Chubb’s clinic secured hospital transfer agreements with an ambulance service and a licensed medical doctor who has admitting privileges at two local hospitals. But Georgia denied the Certificate of Need (CON) required for the clinic to operate when all three local hospitals refused to sign direct transfer agreements with Chubb’s center. Under such agreements, a hospital contracts to accept emergency transfers from the birth center in the event a patient experiences complications. In this case, the hospitals claimed the clinic’s services were an unnecessary duplication of their own.
The lawsuit alleges violations of the Ninth Amendment and of the due process provisions of the 14th Amendment, PLF attorney Joshua Polk told The Epoch Times in an interview.
“The Department of Community Health determined that their services were needed in the area, financially feasible, and that there was a lot of support from the community,” Polk said.
But because local hospitals didn’t sign a transfer agreement, the state denied the CON, he said.
This is called a “competitors’ veto,” the lawyer explained. The local hospitals had “an absolute power to veto” the birth center even though it “met every other criteria,” he said.
“It’s pretty clear” that the CON regulations serve “only the economic interests of the local hospitals and not the interests of Georgia mothers.”

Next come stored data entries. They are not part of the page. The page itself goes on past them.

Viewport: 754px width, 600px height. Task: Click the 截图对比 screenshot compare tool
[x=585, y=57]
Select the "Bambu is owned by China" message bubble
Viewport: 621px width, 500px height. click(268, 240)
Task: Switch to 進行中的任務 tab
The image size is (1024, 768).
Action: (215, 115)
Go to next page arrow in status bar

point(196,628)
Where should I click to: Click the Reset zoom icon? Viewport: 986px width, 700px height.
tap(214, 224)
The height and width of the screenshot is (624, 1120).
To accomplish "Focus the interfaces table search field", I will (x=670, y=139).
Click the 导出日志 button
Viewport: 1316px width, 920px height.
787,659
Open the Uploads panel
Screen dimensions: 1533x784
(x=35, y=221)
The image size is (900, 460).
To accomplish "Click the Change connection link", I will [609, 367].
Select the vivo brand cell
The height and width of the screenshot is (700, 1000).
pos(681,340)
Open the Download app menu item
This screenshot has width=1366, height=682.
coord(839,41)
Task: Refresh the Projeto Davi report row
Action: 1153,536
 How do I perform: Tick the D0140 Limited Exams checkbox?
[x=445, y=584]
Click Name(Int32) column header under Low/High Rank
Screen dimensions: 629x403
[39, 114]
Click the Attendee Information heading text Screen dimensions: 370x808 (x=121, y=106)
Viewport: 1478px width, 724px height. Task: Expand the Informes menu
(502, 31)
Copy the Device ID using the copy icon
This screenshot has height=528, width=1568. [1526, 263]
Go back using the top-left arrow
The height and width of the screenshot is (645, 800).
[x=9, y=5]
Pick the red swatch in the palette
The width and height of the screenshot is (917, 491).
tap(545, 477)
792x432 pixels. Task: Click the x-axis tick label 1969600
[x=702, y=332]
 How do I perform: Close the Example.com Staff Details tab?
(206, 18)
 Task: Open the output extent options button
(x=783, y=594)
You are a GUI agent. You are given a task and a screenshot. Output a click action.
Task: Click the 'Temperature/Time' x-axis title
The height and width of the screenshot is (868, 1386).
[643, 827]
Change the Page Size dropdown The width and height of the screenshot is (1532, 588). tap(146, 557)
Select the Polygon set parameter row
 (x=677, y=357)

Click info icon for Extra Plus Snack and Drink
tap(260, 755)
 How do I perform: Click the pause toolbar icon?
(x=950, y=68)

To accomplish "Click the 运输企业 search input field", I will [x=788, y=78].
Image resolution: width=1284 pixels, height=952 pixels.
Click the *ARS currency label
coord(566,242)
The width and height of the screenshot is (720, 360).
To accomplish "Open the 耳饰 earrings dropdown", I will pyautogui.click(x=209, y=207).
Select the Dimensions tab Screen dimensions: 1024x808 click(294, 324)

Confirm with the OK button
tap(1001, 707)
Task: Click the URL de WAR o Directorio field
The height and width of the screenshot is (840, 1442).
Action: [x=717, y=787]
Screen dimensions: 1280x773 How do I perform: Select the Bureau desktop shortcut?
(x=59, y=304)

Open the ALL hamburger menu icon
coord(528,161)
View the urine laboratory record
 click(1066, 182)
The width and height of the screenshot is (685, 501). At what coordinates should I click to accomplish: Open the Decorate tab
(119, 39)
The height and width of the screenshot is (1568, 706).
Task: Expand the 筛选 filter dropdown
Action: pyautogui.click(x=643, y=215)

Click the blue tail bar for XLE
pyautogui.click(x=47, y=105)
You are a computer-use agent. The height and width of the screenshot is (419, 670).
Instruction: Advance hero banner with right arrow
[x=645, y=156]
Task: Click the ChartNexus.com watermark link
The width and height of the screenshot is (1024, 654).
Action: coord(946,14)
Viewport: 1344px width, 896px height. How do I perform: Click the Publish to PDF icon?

The United States has traditionally recognized “the right to earn a living without unreasonable government interference,” and our argument is that “these provisions don’t actually contribute to public health, safety or welfare,” Polk said. “The regulation should fall–there is no legitimacy, and this has been recognized by federal courts across the board, in government picking winners and losers.”
In addition, the country has “a really strong history and tradition of allowing women the right to choose the circumstances of birth. And because that’s a long-recognized right, we think that the court should apply an enhanced standard of scrutiny to the regulation in question,” he said.
Officials at the Georgia Department of Public Health didn’t respond by press time to a request by The Epoch Times for comment.